Look below for the line containing "Instruction: Click the details" and the line containing "Click valve K142 on measuring line №3"; repeat exactly those two lines and all lines between them, and nothing else.

[Saved entries]
****************

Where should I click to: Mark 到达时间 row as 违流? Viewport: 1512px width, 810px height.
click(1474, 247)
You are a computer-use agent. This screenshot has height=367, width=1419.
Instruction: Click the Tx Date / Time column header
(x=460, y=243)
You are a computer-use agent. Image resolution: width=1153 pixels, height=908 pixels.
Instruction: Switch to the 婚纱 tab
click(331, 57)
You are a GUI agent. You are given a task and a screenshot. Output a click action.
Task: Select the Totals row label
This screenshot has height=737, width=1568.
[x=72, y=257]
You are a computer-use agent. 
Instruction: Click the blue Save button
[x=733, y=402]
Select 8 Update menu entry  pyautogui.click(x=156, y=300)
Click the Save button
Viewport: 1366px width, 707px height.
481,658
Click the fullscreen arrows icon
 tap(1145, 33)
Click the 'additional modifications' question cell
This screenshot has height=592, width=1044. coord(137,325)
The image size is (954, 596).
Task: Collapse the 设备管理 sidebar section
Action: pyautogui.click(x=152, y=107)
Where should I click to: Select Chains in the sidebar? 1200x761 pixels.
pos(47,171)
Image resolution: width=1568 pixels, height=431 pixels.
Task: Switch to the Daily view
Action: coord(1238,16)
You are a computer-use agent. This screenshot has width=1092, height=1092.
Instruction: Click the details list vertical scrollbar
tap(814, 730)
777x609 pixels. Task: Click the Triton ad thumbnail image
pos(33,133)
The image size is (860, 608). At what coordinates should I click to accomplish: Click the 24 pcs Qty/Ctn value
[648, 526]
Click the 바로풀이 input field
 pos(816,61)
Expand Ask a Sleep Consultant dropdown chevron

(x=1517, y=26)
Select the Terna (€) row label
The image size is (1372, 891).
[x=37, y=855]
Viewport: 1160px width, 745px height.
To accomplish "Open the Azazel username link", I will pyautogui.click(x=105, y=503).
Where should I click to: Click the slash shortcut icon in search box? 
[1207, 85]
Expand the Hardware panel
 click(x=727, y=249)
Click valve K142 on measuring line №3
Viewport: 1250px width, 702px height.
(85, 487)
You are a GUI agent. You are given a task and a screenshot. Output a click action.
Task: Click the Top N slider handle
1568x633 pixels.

****************

• **Answer to this exercise**
Instruction: Click the details list vertical scrollbar
tap(814, 730)
777x609 pixels. Task: Click the Triton ad thumbnail image
pos(33,133)
The image size is (860, 608). At what coordinates should I click to accomplish: Click the 24 pcs Qty/Ctn value
[648, 526]
Click the 바로풀이 input field
 pos(816,61)
Expand Ask a Sleep Consultant dropdown chevron

(x=1517, y=26)
Select the Terna (€) row label
The image size is (1372, 891).
[x=37, y=855]
Viewport: 1160px width, 745px height.
To accomplish "Open the Azazel username link", I will pyautogui.click(x=105, y=503).
Where should I click to: Click the slash shortcut icon in search box? 
[1207, 85]
Expand the Hardware panel
 click(x=727, y=249)
Click valve K142 on measuring line №3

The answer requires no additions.